Good decisions for the environment need an eye on the longer term
Long-term monitoring provides essential evidence on which to base good environmental decisions.
Good design is essential for effective long-term monitoring.
Things change over time; to remain effective, long-term monitoring needs to adapt around these changes.
Partnerships are crucial for ensuring long-term monitoring is maintained and listened to.
Long-term monitoring is most effective where it is complemented by other value frames (such as economics).
Effective long-term environmental monitoring is difficult and challenging; it requires good design, careful review, long-term commitment, and often gets overlooked when resources are handed out by our political leaders. Given this, why bother? We bother because long-term monitoring is the cornerstone of effective environmental policy and management.
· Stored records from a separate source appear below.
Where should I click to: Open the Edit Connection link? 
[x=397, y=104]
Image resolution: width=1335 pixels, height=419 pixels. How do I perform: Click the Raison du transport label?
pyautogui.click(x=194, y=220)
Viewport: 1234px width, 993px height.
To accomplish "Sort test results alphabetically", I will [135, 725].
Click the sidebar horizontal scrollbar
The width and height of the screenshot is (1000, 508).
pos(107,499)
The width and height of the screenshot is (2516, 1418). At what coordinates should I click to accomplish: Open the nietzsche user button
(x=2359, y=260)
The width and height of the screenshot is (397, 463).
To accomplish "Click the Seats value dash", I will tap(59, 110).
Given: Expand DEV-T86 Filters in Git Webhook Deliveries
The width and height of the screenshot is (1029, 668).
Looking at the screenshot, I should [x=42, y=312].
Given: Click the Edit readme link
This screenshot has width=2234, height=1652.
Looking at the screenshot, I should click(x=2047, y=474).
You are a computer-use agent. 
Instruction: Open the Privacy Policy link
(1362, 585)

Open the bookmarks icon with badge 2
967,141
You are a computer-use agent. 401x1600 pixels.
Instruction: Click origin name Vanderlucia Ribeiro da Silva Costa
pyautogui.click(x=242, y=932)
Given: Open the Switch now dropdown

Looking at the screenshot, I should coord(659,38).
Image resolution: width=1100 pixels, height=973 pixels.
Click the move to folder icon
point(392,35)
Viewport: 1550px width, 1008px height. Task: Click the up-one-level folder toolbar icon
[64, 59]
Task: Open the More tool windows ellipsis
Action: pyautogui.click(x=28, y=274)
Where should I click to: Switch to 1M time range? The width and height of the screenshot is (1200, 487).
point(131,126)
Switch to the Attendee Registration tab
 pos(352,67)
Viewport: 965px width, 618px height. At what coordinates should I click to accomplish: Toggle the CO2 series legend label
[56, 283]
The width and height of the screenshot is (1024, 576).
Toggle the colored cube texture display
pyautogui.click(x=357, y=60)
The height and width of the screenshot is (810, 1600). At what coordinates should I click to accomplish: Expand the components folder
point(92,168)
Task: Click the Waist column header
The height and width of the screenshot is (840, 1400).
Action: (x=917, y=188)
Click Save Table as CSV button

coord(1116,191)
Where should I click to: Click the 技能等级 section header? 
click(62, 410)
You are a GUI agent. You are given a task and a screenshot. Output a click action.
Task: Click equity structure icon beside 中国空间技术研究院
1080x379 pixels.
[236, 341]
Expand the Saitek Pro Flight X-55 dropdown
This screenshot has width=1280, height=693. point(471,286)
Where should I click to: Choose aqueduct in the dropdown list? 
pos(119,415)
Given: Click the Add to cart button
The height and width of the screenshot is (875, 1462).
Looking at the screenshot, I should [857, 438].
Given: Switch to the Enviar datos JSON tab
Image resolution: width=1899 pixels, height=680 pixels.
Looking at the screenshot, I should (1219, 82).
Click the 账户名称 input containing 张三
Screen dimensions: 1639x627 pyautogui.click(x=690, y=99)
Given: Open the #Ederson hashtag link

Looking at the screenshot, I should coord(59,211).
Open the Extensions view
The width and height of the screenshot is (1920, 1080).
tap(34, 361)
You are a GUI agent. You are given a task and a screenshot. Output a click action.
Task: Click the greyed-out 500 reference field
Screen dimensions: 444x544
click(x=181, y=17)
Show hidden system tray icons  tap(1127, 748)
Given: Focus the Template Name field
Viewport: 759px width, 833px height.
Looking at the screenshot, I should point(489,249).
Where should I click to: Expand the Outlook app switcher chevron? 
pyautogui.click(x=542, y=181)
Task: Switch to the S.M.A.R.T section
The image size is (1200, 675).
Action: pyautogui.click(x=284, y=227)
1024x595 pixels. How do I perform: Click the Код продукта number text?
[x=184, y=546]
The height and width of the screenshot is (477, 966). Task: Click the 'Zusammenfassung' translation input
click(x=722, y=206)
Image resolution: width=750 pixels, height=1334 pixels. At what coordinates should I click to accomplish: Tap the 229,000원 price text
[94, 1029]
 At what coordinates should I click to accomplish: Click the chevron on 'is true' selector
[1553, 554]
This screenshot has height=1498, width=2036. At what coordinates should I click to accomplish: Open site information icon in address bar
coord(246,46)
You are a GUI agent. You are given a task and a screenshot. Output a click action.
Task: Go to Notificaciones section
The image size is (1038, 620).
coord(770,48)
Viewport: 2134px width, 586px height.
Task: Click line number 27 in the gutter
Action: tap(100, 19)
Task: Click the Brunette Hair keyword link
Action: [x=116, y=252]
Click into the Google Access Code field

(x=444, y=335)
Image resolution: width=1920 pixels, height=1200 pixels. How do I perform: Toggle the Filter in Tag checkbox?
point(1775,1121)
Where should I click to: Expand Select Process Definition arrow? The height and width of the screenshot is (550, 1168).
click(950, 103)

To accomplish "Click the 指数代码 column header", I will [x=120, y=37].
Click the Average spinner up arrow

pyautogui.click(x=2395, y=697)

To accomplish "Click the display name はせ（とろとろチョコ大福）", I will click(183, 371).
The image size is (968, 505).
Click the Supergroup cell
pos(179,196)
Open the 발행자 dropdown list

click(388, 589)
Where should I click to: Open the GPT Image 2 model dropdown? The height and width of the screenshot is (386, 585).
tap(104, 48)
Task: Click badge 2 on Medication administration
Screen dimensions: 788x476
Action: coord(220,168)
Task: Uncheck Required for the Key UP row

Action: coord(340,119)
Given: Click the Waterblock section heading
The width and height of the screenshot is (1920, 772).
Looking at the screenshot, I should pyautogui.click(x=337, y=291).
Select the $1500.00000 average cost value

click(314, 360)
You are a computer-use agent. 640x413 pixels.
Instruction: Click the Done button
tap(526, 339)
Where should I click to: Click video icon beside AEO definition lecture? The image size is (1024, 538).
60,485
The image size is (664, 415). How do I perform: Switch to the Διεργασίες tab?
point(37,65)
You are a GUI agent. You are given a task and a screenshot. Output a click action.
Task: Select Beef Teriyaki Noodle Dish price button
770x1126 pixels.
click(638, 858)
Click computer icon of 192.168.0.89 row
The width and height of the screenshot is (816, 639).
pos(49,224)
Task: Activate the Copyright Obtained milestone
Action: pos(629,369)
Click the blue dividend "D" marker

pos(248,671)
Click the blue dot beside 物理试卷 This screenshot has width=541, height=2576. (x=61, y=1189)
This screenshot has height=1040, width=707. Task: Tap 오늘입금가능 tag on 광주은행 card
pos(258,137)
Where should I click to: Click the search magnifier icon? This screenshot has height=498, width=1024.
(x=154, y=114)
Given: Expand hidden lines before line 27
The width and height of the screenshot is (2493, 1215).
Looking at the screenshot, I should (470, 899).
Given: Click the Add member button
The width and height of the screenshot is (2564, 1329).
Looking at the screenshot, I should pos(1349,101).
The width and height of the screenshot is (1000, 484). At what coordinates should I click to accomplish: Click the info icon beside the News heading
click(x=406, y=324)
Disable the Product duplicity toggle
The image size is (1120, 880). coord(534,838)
In a ‘post-truth’ age witnessing a crisis in biodiversity decline, long-term monitoring is something we can’t afford not to do.
However, if you are going to do it, it needs to be done properly. Literally thousands of scientific articles and dozens of books have been written on almost all aspects of long-term monitoring. This chapter does not attempt to repeat or even briefly summarise this vast body of work (though for a good guide to it see Lindenmayer & Likens, 2018). Rather, here we focus on five key learnings from the body of work on longterm monitoring as they relate to making good environmental decisions.
1. Evidence-based policy needs long-term monitoring
The mantra of modern governments and other bodies responsible for managing natural resources (including biodiversity) is that both management and policy must be ‘evidence based’. In a world in which ‘truth’ is constantly under attack the need is only greater, but where does that evidence come from. Long-term monitoring is often the essential source.
In terms of biodiversity, long-term monitoring is often needed to measure change in a given entity (such as a population of a species or the condition of an ecosystem), but also to measure how those entities change in response to some kind of management intervention (like pest control or habitat enhancement). Long-term monitoring is essential to determine if actions taken to manage the environment are effective, and therefore whether decisions made to invest in particular actions are vindicated (or whether different interventions are needed).
Consider the case of controlling Bitou bush, one of Australia’s worst invasive plant species (ironically, it was deliberately introduced in the first instance to help with sand-dune stabilisation). Long-term monitoring enabled us to determine the effectiveness of a program to control the Bitou bush in Booderee National Park in southern New South Wales. A significant proportion of the management budget for the park is dedicated to controlling this weed so dealing with it comes with a high opportunity cost (in terms of other work not being funded).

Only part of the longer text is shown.